I relieve Miss M. of her backpack and we walk, hand-in-hand, across a street and up three blocks where the car is parked. I park a distance from the school for good reason. Those three blocks are crucial information-gathering opportunities, and I don't squander a minute. Once she gets in the car, she's lost to the charms of the radio, fiddling with knobs and punching the volume. Anything good I'm going to learn? I have three blocks to wrangle it out.

The first block is full of the usual details -- what special she had today and who she played with and what she learned, but as we approach the second block, her hand tightens around mine and she sombers.

"I cried three times today," she says.

"You did? Oh no! What happened, Bunny?"

She purses her lips for a moment, considering, and then she says, "I don't want to talk about it."

"Are you sure? I mean, if you were sad, I'd really like to know why."

She shakes her head at me. "I'm not saying. I just... don't want to tell you, OK?"

OK.

But of course it isn't OK. There's a part of my daughter that she wants to keep from me. She has secrets that she keeps carefully in her corners -- corners that I'm not invited into.

Being uninvited sucks and it hurts and it makes me worry that she doesn't trust me to react appropriately to what she's saying. I'm not even being given the chance?

How can you help your kid when that door closes?

I fidget in bed, busy in my head. I call uncle! and throw the covers back.

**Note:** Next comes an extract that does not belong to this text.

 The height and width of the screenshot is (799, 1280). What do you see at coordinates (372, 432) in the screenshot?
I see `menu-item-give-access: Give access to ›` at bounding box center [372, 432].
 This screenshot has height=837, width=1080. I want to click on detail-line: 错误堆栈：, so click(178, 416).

I walk quietly to my laptop and fire off a quick email to her teacher, hoping to gather more information.

"She said she was in tears three times today but she wouldn't talk to me any further than that," I write. "I'm at a loss with her. How can I make her feel better if I don't know what happened?"

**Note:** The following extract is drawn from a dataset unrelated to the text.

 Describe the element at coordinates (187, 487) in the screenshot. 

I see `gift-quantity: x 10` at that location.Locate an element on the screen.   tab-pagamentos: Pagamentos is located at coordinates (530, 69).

Miss M.'s teacher calls me the next day during her break and what she says is a surprise.

"You know, sometimes she won't tell me either," her teacher chuckles. "She will express disappointment or sadness, but she doesn't want to go into the details. She'll close off."

"I know!" I whine. "It's so frustrating. What should I do?"

"Well," her teacher says, "I don't know what you should do. I don't even know if that's the question we should be asking." She pauses for a moment. "I can tell you what you can do, though."

"Please, tell me."

"When she tells you she was sad or crying or upset, instead of asking what happened, you can ask her what she needs."

"What she needs?"

"Yes. Does she need a hug? Does she need some time to herself? Does she need to cry about it for a while? Does she need to talk about it? Does she need you to let it go?"

Huh.

I've never thought to ask that question.

What do you need?

It's a completely different question than "what happened?" isn't it?

I've never seen that distinction before. "What happened?" focuses on the past. "What do you need?" focuses on the here and now.

I feel shaky and stupid and relieved.

Maybe, just maybe, the answer is in the question.